To implement this concept must be rejected the idea that failure means error or something is wrong. The failure is a No laps indicator: clearly tells us one thing and that thing is that what we have been doing, as we have been doing does not work or does not give the result that we expected. Sometimes it is a question of revising our ambition. Sometimes it is question of modifying the means that we have tried to achieve such ambition. Failure may also reveal that we were careless in assessing or that we have used the incorrect when evaluating criteria.
It often happens that what is failure for some is successful for others. A related site: Robert A. Iger mentions similar findings. And this means that one and the other parameters are different and not the result itself. A manufacturer of chairs which sold 5,000 units in one month can feel failure while those 5,000 chairs can represent the resounding success for another manufacturer of chairs. Any conclusion that we reach about failure is essentially a hypothesis and for the most part, a reaction to the disenchantment, fear and despair that accompanies the experience of failure. When we experience the failure, we must remember that it is a matter of interpretations.

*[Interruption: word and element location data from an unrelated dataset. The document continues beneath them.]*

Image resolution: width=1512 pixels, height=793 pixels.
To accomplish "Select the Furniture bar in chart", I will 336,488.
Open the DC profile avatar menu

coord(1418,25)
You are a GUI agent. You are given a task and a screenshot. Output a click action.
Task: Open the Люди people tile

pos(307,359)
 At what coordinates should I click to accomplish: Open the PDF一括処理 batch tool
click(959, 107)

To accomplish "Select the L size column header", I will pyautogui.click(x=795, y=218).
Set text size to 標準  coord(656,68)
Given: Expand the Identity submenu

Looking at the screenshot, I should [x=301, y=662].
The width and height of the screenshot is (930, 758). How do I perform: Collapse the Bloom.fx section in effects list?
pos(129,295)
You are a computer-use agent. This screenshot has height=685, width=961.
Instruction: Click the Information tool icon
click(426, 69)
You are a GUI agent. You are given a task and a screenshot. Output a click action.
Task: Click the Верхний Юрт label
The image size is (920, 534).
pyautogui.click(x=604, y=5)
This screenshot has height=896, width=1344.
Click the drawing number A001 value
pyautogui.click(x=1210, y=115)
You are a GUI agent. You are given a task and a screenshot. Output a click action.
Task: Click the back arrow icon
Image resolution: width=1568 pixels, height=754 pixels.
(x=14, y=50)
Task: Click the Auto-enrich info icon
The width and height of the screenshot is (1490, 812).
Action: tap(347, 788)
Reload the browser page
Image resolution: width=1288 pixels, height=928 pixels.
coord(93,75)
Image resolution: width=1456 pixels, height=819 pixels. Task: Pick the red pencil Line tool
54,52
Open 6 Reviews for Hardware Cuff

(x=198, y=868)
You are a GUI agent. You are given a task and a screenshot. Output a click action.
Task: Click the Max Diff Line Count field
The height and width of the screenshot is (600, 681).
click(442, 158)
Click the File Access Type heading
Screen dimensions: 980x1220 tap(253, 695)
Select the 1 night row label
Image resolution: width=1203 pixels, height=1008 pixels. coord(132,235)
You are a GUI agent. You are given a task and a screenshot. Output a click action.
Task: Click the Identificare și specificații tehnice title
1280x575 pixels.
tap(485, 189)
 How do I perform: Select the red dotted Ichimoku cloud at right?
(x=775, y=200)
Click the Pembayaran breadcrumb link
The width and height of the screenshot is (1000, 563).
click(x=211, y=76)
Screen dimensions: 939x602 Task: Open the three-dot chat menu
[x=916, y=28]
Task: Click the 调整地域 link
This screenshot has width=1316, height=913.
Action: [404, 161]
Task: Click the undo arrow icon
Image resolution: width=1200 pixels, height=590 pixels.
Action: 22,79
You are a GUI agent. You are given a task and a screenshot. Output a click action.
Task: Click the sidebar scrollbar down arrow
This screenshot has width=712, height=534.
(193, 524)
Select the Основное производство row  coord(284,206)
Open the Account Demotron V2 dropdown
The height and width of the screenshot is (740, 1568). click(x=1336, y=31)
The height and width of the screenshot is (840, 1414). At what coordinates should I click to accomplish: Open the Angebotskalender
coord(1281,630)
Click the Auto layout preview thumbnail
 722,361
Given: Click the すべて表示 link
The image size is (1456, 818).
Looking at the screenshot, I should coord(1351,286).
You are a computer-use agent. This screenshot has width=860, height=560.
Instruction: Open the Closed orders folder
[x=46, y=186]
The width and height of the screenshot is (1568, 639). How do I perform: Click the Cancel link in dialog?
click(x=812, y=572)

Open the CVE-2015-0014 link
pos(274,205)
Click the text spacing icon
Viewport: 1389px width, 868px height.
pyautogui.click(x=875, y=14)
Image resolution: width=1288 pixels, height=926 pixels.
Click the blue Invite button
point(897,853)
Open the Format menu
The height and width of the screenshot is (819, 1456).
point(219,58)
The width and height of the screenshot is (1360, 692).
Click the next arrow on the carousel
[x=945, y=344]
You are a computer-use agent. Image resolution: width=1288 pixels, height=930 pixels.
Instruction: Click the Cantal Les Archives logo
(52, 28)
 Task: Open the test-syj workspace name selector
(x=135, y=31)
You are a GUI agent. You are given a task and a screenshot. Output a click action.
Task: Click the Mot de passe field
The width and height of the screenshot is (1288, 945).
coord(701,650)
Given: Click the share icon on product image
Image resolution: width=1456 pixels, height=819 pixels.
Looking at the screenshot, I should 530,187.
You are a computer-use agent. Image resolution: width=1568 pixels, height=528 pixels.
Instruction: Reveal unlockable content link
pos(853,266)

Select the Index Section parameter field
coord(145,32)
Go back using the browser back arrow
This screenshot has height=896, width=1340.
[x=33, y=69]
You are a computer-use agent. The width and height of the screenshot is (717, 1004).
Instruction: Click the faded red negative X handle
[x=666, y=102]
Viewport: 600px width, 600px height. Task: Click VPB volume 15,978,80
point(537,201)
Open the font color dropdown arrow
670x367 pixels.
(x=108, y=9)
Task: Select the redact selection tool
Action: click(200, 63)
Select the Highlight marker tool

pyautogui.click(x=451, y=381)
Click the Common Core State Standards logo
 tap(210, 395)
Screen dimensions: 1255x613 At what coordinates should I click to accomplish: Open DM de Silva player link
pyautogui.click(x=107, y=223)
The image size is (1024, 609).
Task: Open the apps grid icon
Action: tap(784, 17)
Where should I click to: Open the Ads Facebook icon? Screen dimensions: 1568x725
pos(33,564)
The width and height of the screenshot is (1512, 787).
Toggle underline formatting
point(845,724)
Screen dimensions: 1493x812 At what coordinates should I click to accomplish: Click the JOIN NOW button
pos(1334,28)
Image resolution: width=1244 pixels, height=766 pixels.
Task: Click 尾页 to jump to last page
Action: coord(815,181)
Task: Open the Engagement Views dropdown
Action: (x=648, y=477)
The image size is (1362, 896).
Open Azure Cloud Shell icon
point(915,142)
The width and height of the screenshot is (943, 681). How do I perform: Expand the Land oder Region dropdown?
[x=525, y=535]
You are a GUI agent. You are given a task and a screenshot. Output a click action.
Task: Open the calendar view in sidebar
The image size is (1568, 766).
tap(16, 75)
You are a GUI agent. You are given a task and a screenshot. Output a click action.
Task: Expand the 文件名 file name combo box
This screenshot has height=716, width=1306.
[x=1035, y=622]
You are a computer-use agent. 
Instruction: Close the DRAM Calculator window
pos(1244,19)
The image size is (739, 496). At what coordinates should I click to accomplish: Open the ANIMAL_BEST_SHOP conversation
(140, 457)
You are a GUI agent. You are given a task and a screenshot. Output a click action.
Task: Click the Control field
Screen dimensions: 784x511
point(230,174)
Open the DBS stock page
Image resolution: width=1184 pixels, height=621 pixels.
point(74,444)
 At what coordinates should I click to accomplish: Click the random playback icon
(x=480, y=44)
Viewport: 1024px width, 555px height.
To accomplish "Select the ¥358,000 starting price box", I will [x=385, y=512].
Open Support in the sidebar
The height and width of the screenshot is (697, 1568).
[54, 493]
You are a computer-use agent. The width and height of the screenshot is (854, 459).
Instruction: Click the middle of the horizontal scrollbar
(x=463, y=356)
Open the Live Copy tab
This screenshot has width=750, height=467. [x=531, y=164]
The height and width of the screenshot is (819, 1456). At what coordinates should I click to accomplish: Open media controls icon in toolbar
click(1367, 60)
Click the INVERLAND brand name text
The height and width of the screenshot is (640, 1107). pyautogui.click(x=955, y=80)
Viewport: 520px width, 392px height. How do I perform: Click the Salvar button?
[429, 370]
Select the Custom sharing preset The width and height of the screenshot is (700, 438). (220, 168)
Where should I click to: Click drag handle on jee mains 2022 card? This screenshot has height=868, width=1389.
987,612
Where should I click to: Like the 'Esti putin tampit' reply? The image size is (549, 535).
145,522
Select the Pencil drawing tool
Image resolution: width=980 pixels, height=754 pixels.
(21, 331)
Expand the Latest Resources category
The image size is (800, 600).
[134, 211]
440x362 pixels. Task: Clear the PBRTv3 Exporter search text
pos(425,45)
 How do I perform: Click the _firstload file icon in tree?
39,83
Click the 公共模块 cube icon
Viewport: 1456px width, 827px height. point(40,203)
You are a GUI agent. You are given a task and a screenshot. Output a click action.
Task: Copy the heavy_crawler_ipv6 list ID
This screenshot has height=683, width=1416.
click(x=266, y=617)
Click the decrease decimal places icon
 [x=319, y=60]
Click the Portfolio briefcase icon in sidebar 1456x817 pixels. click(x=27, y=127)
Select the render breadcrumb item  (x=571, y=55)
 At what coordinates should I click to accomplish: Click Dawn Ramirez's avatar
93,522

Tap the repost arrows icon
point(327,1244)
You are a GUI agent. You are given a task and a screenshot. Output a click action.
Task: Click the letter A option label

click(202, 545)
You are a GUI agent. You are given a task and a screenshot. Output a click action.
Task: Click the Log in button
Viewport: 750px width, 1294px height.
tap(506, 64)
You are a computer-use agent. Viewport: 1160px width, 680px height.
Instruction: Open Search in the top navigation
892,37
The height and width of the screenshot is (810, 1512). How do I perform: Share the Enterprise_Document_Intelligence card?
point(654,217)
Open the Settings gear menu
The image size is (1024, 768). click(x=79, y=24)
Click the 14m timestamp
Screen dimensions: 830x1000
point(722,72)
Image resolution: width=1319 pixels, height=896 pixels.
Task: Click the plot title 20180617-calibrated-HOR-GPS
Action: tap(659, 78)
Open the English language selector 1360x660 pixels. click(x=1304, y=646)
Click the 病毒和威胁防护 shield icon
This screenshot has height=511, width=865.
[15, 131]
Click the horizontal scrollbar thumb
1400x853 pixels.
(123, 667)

We do not suffer by a given fact but by reading that we give to that fact. Until we can properly interpret the implications of failure, there a still bigger issue on which to concentrate and that usually passes unnoticed. On what parameters we we rely to determine experience as failure? Do we have sufficient breadth to see other sides of the story and recognize benefits we also obtained? Have do we known someone important who otherwise would not have had the chance to meet? Have we learned something? It is what I call failure, the smooth and plain record of something specific, or is the predictable and necessary brand to the next level of history? Thomas Edison said that with each failure was you well unclear what should not be repeated.